▶ WRITTEN INSTRUCTION: Put each of the rows below into a numbered list and leave out any blank lines.

** Start of PROVIDED RECORDS **

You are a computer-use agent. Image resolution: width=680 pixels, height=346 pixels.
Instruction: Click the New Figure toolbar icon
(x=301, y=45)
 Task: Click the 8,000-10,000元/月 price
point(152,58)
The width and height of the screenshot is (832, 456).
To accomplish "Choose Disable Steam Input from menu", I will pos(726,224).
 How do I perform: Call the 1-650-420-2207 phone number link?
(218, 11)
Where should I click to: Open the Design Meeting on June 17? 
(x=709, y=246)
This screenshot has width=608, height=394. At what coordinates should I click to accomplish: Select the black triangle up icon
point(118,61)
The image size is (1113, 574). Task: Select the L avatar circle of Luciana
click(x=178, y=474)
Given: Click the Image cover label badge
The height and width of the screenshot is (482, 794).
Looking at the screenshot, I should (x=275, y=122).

** End of PROVIDED RECORDS **

▶ WRITTEN SOLUTION:
1. You are a computer-use agent. Image resolution: width=680 pixels, height=346 pixels.
2. Instruction: Click the New Figure toolbar icon
3. (x=301, y=45)
4.  Task: Click the 8,000-10,000元/月 price
5. point(152,58)
6. The width and height of the screenshot is (832, 456).
7. To accomplish "Choose Disable Steam Input from menu", I will pos(726,224).
8.  How do I perform: Call the 1-650-420-2207 phone number link?
9. (218, 11)
10. Where should I click to: Open the Design Meeting on June 17? 
11. (x=709, y=246)
12. This screenshot has width=608, height=394. At what coordinates should I click to accomplish: Select the black triangle up icon
13. point(118,61)
14. The image size is (1113, 574). Task: Select the L avatar circle of Luciana
15. click(x=178, y=474)
16. Given: Click the Image cover label badge
17. The height and width of the screenshot is (482, 794).
18. Looking at the screenshot, I should (x=275, y=122).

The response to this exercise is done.